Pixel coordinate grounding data
※ ※ ※

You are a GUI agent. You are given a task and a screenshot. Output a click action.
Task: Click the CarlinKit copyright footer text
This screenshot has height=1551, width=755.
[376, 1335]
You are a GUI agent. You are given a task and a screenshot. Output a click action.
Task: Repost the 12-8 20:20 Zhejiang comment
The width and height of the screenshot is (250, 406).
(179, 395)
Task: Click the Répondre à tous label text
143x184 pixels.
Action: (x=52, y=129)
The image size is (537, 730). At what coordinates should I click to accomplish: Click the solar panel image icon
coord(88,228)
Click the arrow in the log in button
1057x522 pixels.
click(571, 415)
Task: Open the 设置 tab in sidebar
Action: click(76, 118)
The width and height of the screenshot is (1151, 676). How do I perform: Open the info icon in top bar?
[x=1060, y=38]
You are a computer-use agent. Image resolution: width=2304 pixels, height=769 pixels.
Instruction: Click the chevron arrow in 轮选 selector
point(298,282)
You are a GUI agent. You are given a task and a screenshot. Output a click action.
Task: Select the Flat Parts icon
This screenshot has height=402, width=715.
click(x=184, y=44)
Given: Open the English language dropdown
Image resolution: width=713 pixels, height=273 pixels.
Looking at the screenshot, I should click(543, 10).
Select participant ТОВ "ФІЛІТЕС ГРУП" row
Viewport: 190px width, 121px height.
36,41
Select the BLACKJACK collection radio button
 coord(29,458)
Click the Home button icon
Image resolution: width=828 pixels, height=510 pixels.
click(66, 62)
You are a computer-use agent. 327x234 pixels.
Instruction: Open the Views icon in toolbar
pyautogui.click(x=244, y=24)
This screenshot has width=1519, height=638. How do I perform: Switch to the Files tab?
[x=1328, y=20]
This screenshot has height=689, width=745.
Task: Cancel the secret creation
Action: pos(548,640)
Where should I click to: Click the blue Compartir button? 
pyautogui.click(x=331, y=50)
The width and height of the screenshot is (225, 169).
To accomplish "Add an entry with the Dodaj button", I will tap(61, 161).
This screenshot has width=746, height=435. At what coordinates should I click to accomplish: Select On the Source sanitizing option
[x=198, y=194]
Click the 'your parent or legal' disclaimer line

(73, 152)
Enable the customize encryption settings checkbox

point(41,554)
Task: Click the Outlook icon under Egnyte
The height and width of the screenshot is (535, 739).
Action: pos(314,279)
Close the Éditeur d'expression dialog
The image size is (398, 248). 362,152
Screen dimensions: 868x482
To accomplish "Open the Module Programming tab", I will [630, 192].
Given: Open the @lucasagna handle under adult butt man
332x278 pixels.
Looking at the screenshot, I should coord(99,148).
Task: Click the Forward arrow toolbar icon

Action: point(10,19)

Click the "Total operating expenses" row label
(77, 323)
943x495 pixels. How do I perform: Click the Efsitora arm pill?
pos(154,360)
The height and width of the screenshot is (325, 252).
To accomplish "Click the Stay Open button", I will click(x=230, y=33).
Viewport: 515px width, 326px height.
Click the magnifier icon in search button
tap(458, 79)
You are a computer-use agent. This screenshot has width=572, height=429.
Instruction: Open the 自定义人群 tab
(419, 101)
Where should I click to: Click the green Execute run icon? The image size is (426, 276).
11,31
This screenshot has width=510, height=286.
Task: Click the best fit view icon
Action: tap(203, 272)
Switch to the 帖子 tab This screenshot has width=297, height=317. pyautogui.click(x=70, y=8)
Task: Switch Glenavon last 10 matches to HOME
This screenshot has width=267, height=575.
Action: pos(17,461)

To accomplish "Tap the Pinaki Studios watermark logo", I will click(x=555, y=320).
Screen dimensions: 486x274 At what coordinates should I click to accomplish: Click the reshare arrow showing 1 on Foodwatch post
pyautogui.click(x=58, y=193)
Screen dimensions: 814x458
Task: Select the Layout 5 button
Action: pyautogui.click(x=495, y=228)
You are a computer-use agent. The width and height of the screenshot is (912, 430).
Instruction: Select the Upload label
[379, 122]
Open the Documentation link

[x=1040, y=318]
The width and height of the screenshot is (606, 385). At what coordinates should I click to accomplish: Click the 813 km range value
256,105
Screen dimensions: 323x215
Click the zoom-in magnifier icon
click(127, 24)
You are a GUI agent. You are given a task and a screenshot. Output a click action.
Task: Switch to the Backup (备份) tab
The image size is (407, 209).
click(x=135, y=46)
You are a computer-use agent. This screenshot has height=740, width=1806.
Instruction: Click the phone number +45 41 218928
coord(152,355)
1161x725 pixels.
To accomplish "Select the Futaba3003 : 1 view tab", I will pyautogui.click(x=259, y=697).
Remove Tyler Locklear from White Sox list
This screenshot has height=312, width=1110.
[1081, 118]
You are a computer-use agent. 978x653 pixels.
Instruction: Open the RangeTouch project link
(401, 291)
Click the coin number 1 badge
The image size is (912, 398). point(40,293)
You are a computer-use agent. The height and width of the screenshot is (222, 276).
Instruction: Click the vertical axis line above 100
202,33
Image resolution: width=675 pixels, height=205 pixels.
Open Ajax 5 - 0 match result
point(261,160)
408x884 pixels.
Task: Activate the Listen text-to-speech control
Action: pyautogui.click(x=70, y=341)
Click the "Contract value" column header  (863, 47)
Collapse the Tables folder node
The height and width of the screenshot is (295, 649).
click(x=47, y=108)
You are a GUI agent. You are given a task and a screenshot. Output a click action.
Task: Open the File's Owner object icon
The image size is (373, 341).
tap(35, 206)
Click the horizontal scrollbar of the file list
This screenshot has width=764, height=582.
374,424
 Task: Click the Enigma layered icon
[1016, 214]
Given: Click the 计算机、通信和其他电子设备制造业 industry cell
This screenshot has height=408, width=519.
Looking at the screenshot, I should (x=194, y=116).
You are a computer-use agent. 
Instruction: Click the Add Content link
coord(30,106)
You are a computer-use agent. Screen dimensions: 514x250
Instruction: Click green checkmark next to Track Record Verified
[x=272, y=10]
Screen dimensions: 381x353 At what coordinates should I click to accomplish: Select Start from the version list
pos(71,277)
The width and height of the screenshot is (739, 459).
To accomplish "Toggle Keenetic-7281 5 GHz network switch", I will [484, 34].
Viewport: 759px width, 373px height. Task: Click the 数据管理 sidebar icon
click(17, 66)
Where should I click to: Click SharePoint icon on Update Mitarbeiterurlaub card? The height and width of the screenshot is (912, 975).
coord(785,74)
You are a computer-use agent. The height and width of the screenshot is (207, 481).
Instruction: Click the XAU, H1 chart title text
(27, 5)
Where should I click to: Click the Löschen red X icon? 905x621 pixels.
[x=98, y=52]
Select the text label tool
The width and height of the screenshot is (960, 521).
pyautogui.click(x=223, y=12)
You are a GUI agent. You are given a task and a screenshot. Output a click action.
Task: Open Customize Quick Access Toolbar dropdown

※ ※ ※

- [What you are asked to do]: With no alteration of any kind, give the data again in full.

- [Your response]:
You are a GUI agent. You are given a task and a screenshot. Output a click action.
Task: Click the CarlinKit copyright footer text
This screenshot has height=1551, width=755.
[376, 1335]
You are a GUI agent. You are given a task and a screenshot. Output a click action.
Task: Repost the 12-8 20:20 Zhejiang comment
The width and height of the screenshot is (250, 406).
(179, 395)
Task: Click the Répondre à tous label text
143x184 pixels.
Action: (x=52, y=129)
The image size is (537, 730). At what coordinates should I click to accomplish: Click the solar panel image icon
coord(88,228)
Click the arrow in the log in button
1057x522 pixels.
click(571, 415)
Task: Open the 设置 tab in sidebar
Action: click(76, 118)
The width and height of the screenshot is (1151, 676). How do I perform: Open the info icon in top bar?
[x=1060, y=38]
You are a computer-use agent. Image resolution: width=2304 pixels, height=769 pixels.
Instruction: Click the chevron arrow in 轮选 selector
point(298,282)
You are a GUI agent. You are given a task and a screenshot. Output a click action.
Task: Select the Flat Parts icon
This screenshot has height=402, width=715.
click(x=184, y=44)
Given: Open the English language dropdown
Image resolution: width=713 pixels, height=273 pixels.
Looking at the screenshot, I should click(543, 10).
Select participant ТОВ "ФІЛІТЕС ГРУП" row
Viewport: 190px width, 121px height.
36,41
Select the BLACKJACK collection radio button
 coord(29,458)
Click the Home button icon
Image resolution: width=828 pixels, height=510 pixels.
click(66, 62)
You are a computer-use agent. 327x234 pixels.
Instruction: Open the Views icon in toolbar
pyautogui.click(x=244, y=24)
This screenshot has width=1519, height=638. How do I perform: Switch to the Files tab?
[x=1328, y=20]
This screenshot has height=689, width=745.
Task: Cancel the secret creation
Action: pos(548,640)
Where should I click to: Click the blue Compartir button? 
pyautogui.click(x=331, y=50)
The width and height of the screenshot is (225, 169).
To accomplish "Add an entry with the Dodaj button", I will tap(61, 161).
This screenshot has width=746, height=435. At what coordinates should I click to accomplish: Select On the Source sanitizing option
[x=198, y=194]
Click the 'your parent or legal' disclaimer line

(73, 152)
Enable the customize encryption settings checkbox

point(41,554)
Task: Click the Outlook icon under Egnyte
The height and width of the screenshot is (535, 739).
Action: pos(314,279)
Close the Éditeur d'expression dialog
The image size is (398, 248). 362,152
Screen dimensions: 868x482
To accomplish "Open the Module Programming tab", I will [630, 192].
Given: Open the @lucasagna handle under adult butt man
332x278 pixels.
Looking at the screenshot, I should coord(99,148).
Task: Click the Forward arrow toolbar icon

Action: point(10,19)

Click the "Total operating expenses" row label
(77, 323)
943x495 pixels. How do I perform: Click the Efsitora arm pill?
pos(154,360)
The height and width of the screenshot is (325, 252).
To accomplish "Click the Stay Open button", I will click(x=230, y=33).
Viewport: 515px width, 326px height.
Click the magnifier icon in search button
tap(458, 79)
You are a computer-use agent. This screenshot has width=572, height=429.
Instruction: Open the 自定义人群 tab
(419, 101)
Where should I click to: Click the green Execute run icon? The image size is (426, 276).
11,31
This screenshot has width=510, height=286.
Task: Click the best fit view icon
Action: tap(203, 272)
Switch to the 帖子 tab This screenshot has width=297, height=317. pyautogui.click(x=70, y=8)
Task: Switch Glenavon last 10 matches to HOME
This screenshot has width=267, height=575.
Action: pos(17,461)

To accomplish "Tap the Pinaki Studios watermark logo", I will click(x=555, y=320).
Screen dimensions: 486x274 At what coordinates should I click to accomplish: Click the reshare arrow showing 1 on Foodwatch post
pyautogui.click(x=58, y=193)
Screen dimensions: 814x458
Task: Select the Layout 5 button
Action: pyautogui.click(x=495, y=228)
You are a computer-use agent. The width and height of the screenshot is (912, 430).
Instruction: Select the Upload label
[379, 122]
Open the Documentation link

[x=1040, y=318]
The width and height of the screenshot is (606, 385). At what coordinates should I click to accomplish: Click the 813 km range value
256,105
Screen dimensions: 323x215
Click the zoom-in magnifier icon
click(127, 24)
You are a GUI agent. You are given a task and a screenshot. Output a click action.
Task: Switch to the Backup (备份) tab
The image size is (407, 209).
click(x=135, y=46)
You are a computer-use agent. This screenshot has height=740, width=1806.
Instruction: Click the phone number +45 41 218928
coord(152,355)
1161x725 pixels.
To accomplish "Select the Futaba3003 : 1 view tab", I will pyautogui.click(x=259, y=697).
Remove Tyler Locklear from White Sox list
This screenshot has height=312, width=1110.
[1081, 118]
You are a computer-use agent. 978x653 pixels.
Instruction: Open the RangeTouch project link
(401, 291)
Click the coin number 1 badge
The image size is (912, 398). point(40,293)
You are a computer-use agent. The height and width of the screenshot is (222, 276).
Instruction: Click the vertical axis line above 100
202,33
Image resolution: width=675 pixels, height=205 pixels.
Open Ajax 5 - 0 match result
point(261,160)
408x884 pixels.
Task: Activate the Listen text-to-speech control
Action: pyautogui.click(x=70, y=341)
Click the "Contract value" column header  (863, 47)
Collapse the Tables folder node
The height and width of the screenshot is (295, 649).
click(x=47, y=108)
You are a GUI agent. You are given a task and a screenshot. Output a click action.
Task: Open the File's Owner object icon
The image size is (373, 341).
tap(35, 206)
Click the horizontal scrollbar of the file list
This screenshot has width=764, height=582.
374,424
 Task: Click the Enigma layered icon
[1016, 214]
Given: Click the 计算机、通信和其他电子设备制造业 industry cell
This screenshot has height=408, width=519.
Looking at the screenshot, I should (x=194, y=116).
You are a computer-use agent. 
Instruction: Click the Add Content link
coord(30,106)
You are a computer-use agent. Screen dimensions: 514x250
Instruction: Click green checkmark next to Track Record Verified
[x=272, y=10]
Screen dimensions: 381x353 At what coordinates should I click to accomplish: Select Start from the version list
pos(71,277)
The width and height of the screenshot is (739, 459).
To accomplish "Toggle Keenetic-7281 5 GHz network switch", I will [484, 34].
Viewport: 759px width, 373px height. Task: Click the 数据管理 sidebar icon
click(17, 66)
Where should I click to: Click SharePoint icon on Update Mitarbeiterurlaub card? The height and width of the screenshot is (912, 975).
coord(785,74)
You are a computer-use agent. The height and width of the screenshot is (207, 481).
Instruction: Click the XAU, H1 chart title text
(27, 5)
Where should I click to: Click the Löschen red X icon? 905x621 pixels.
[x=98, y=52]
Select the text label tool
The width and height of the screenshot is (960, 521).
pyautogui.click(x=223, y=12)
You are a GUI agent. You are given a task and a screenshot. Output a click action.
Task: Open Customize Quick Access Toolbar dropdown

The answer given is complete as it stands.